Multiple times today, I saw youth from outside trying to peer in the tinted windows. It was pretty impressionable to see youth outside consuming substances (I won't make assumptions as to what) juxtaposed with youth preparing diligently on the inside of the A/C, wood floor building for the concert this evening.
But what's been amazing is while I've consistently heard that La Red is a social program about growing people, not musicians, I haven't heard the evangelical pitch of music saving lives, and yet, the anecdotes I've heard, couldn't be more clear, that it has. So much so that Walter gave his life for it-he felt that strongly.

I wrote the following poem as I watched the beginning band with the backdrop of these youth from the street outside: :

Kids working hard, playing music, and the window behind them
The sun shining, street kids consuming
Peering in the tinted windows
Looking to see what was happening
Me looking back at them, the rest unphased, continuing to strive, to express themselves.
A maximum of 12 years old, these youth on the outside had potential too,
Locked inside of them, yearning to be discovered. But instead,
sedated,
psychologically altered,
prioritizing immediate gratification. The drugs. Hit. Hard.
How can this be? They already murdered Walter when he refused to be
One of Them. But lost that battle.
Lost his life and his possibility of another life-a trajectory
that had flutes instead of guns, music instead of drugs, friends instead of gangs.
The green mountains and agriculture creating the beautiful sillateros a la vez cultivating the coca and other substances. Providing the good and the bad.
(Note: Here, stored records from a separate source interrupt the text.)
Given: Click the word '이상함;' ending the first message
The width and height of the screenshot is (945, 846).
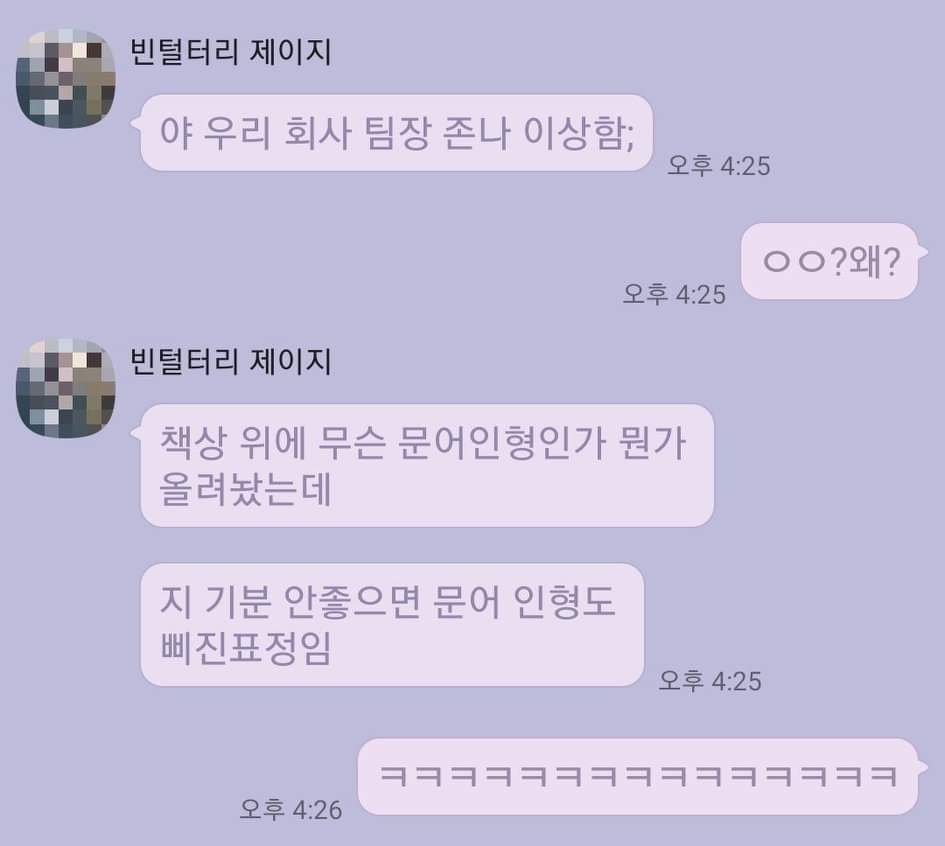Looking at the screenshot, I should point(579,132).
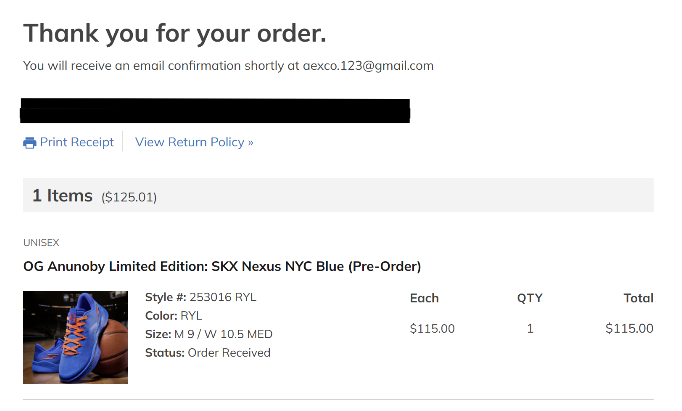This screenshot has height=411, width=682.
Task: Click the OG Anunoby Limited Edition product title
Action: [222, 266]
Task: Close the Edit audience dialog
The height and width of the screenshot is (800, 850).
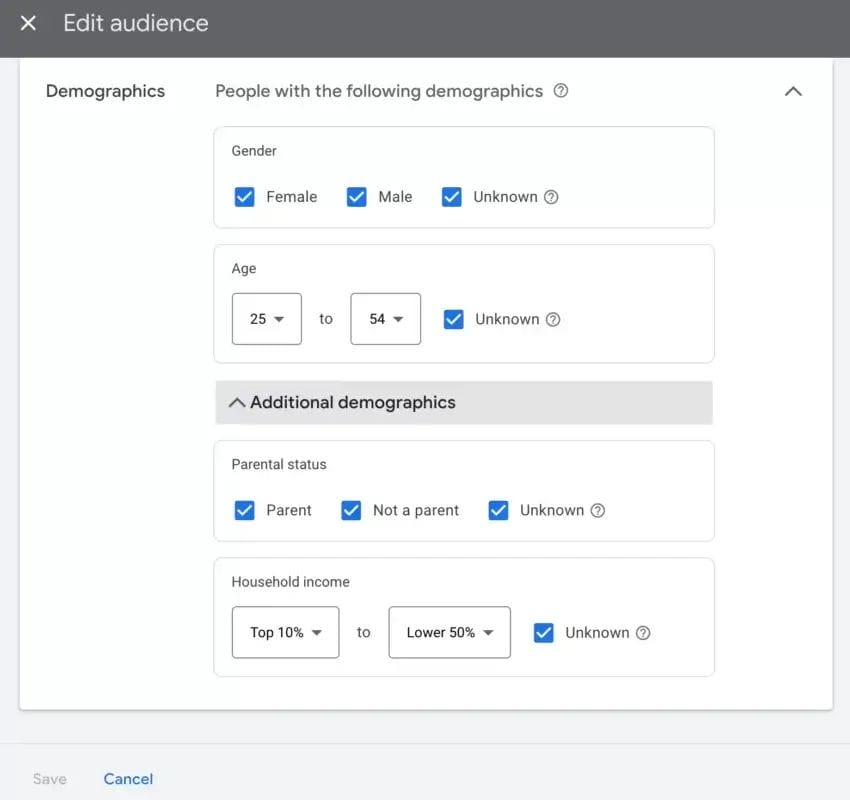Action: (x=28, y=23)
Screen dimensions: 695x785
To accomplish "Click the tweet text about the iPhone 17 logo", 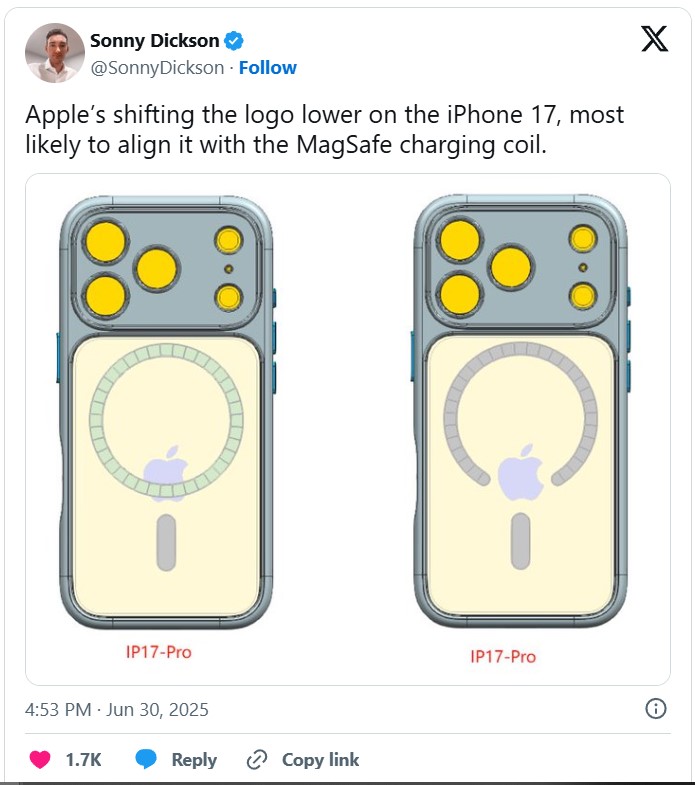I will pos(324,129).
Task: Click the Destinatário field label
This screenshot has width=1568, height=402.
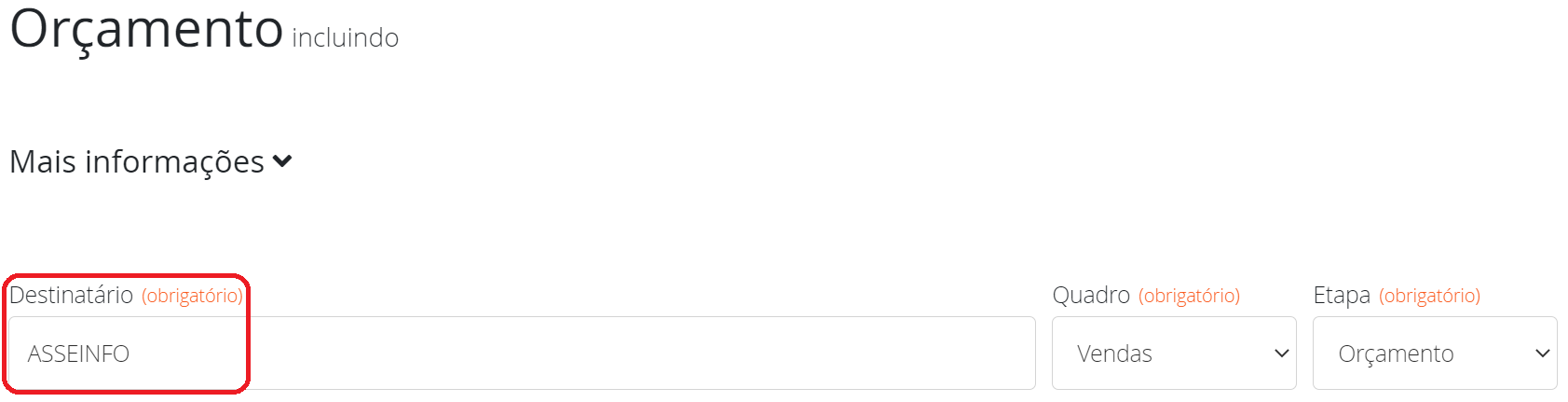Action: tap(72, 296)
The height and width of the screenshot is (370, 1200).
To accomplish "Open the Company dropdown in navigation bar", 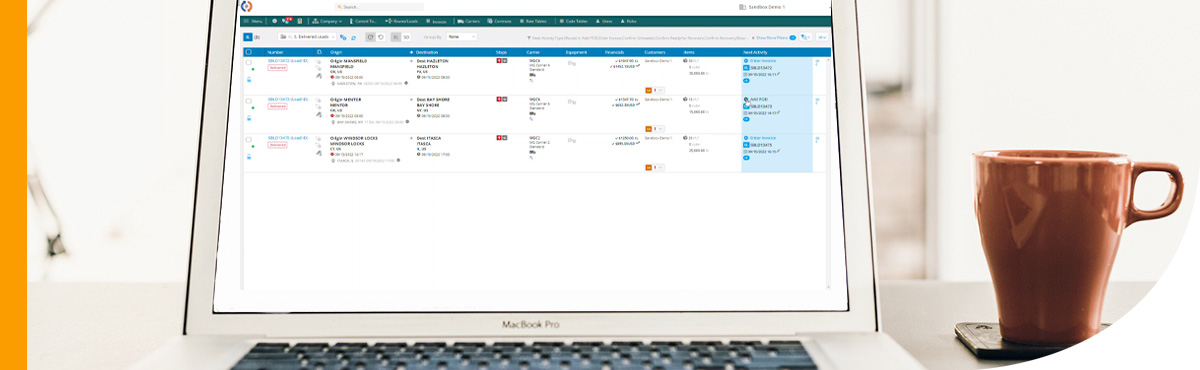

Inside, a beautiful A/C building with its own statues, art gallery, and sounds of youth
practicing with esfuerzo for the concert hosted in the private theater that evening. Red velvet seats, and youth presenting on the stage
A mix of ages
Matching uniforms.
La red-a network of musicians, dreamers, youth who can truly change the world because they've changed their paths, had the possibility
to live, not just survive.
To dream, to unlock their potential
fuerte
A refuge
spirtually, musically, socially, atop that mountain daily
freeing themselves from the ignorance, the conflict, the tumult of San Cristobal.